Beslenme, son yıllarda üzerinde durulan önemli konuların başında gelmektedir.Günümüzde dünyada milyonlarca insan sürekli açlık ve yetersiz beslenmenin getirdiği ölüm ve hastalıklarla savaşırken, diğerleri aşırı ve yanlış beslenmenin yol açtığı bozukluklar nedeniyle erken yaşta çalışamaz, üretemez duruma gelmekte, topluma, aileye ve çevreye maddi-manevi yük olmakta ya da hayatlarını erken yaşta yitirmekte dirler. Yanlış ve bilinçsiz beslenme, insanın, ailenin, toplumun, giderek ülkenin sorunları açısından ilk sıralardaki yerini almaktadır.
Son zamanlarda ehil olmayan kişilerin yaptığı, altyapıdan ve yeterli bilimsel çalışmalardan yoksun bir takım açıklama ve öneriler bu konuda zaten kafası oldukça karışık olan toplumun beslenme bilgi düzeyini daha da dramatik hale getirmektedir.Bu durumun özellikle, toplumda yetersiz ve dengesiz beslenme sorunlarından en çok etkilenen gebelerle büyüme çağındaki çocuklar, gençler açısından geri dönüşü son derece zahmetli olan ya da geri dönüşü olmayan sağlık sorunlarına yol açacağı kuvvetle muhtemeldir.Dolayısıyla yanlış ve dengesiz beslenme sorunlarının önlenmesindeki temel araçlardan biri olan, doğru zamanda doğru yer ya da kişilerden, doğru bilgi ile donanmak, önce bireyin kendisinin, akabinde ailenin ve toplumun beslenme şeklinin düzeltilmesindeki ilk adım olabilir.
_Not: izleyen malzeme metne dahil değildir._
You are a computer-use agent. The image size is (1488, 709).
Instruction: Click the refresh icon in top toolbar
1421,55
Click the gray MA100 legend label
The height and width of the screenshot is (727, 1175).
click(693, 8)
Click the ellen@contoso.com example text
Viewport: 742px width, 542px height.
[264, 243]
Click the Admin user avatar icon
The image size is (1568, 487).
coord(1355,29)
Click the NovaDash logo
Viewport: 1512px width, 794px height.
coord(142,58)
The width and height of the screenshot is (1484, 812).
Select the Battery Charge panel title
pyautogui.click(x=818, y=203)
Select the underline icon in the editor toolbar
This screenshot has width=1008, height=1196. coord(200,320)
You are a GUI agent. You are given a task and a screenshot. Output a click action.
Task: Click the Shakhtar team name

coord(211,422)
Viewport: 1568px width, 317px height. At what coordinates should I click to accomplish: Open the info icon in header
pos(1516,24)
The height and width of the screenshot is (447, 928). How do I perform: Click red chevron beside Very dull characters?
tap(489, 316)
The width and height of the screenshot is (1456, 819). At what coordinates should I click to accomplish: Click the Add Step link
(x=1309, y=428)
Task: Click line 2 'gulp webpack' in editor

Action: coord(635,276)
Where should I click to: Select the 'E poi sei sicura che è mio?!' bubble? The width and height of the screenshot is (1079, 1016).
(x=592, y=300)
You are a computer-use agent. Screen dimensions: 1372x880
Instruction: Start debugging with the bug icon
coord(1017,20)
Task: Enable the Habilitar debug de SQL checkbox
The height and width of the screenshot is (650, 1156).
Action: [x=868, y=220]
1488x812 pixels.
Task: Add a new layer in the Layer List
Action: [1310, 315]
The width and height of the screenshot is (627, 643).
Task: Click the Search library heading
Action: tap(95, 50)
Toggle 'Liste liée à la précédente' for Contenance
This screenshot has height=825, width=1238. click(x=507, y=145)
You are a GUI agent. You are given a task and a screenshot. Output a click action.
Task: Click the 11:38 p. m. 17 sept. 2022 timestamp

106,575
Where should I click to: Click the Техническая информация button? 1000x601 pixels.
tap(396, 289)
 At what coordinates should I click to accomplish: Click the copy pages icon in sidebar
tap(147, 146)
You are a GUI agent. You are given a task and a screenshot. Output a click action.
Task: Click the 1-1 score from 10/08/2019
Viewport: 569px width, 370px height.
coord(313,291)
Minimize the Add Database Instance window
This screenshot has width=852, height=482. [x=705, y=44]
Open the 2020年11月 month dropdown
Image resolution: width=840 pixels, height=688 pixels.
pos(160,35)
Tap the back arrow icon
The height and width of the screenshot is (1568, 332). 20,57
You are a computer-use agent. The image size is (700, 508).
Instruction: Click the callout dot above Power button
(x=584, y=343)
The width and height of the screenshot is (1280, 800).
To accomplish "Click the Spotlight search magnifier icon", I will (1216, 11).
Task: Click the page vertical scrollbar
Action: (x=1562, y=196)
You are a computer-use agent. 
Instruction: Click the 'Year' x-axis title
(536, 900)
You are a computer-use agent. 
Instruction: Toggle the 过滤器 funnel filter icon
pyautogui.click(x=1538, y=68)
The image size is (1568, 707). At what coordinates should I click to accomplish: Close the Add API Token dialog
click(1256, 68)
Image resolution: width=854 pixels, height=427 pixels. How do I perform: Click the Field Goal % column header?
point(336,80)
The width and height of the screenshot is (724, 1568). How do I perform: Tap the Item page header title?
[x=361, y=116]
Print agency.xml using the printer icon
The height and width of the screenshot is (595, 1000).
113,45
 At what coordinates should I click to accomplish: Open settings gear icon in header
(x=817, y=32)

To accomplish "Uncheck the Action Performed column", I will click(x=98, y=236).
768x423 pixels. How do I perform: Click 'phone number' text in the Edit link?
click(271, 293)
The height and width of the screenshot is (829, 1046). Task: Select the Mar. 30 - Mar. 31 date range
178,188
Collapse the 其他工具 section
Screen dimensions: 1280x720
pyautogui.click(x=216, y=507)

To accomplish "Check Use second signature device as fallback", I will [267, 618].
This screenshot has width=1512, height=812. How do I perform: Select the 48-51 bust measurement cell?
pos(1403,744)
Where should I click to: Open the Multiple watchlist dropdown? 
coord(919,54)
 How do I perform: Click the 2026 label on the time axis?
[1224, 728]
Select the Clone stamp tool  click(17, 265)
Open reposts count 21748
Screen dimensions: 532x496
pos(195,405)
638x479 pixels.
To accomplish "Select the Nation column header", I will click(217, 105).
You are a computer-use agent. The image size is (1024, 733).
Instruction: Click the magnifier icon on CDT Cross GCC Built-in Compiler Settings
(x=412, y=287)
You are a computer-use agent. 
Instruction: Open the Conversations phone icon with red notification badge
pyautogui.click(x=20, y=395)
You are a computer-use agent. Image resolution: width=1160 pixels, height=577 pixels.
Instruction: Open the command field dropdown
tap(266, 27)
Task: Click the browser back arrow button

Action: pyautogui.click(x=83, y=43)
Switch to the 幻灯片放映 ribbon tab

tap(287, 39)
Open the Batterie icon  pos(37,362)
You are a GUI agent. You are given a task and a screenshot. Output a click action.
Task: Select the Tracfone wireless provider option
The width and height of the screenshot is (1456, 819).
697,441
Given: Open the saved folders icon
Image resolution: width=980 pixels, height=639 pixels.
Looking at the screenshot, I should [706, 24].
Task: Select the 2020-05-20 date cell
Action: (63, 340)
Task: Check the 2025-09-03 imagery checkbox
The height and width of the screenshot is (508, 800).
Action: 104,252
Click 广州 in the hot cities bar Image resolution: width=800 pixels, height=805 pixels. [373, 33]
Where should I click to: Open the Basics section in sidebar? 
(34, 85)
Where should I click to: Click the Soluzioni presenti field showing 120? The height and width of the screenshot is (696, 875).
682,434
Zira bireyin, ailenin ve toplumun birinci amacı sağlıklı üretken- mutlu olmaktır.Bunun simgesi de şüphesiz aklen, ruhen, bedenen ve sosyal yönden iyi gelişmiş, iyi işler bir vücut yapısı ve bu yapının da yaşam boyu korunmasıdır.Tabii ki bu işlerliği sağlayan tek unsur beslenme değildir, kalıtım, iklim, çevre koşullarının etkisi yadsınmamakla birlikte, doğru ve sağlıklı beslenmenin tüm bu faktörlere tek başına etkisi olduğu pek çok araştırmada gösterilmektedir.
Beslenmenin bebek anne rahmine düştüğü anda başlayıp son nefese kadar devam eden bir süreçte yer alması nedeniyle, yaşamın her döneminde bu konudaki farkındalığımızı sağlamak gerektiği unutulmamalıdır.Sağlıklı beslenme ile ilgili doğru adımlar atmak için, hiçbir 'zaman 'ın geç sayılmaması gerektiği, yapılacak her hatanın önümüzdeki nesilleri etkileyeceği akıldan çıkarılmamalıdır. Alınacak basit gibi görülen can alıcı bir iki tedbir bile, günümüzde ölüm nedenlerinin başında gelen kanser, kalp-damar hastalıkları gibi hastalıklar dışında zeka geriliği, raşitizm, basit guatr, anemiler, pek çok enfeksiyon hastalıkları, düşükler, infertilite ( kısırlık), büyüme- gelişme geriliği , cilt, saç, göz, kemik- kas yapısında , diş çürükleri,( Kalsiyum ve D Vitamini Yetersizliği- Kemik Erimesi ),şişmanlık- zayıflık ,depresyon,yorgunluk, halsizlık, sinirlilik,tahammülsüzlük, hormonal sıkıntılar gibipsikolojik olarak ta davranışlarımızı etkilemektedir.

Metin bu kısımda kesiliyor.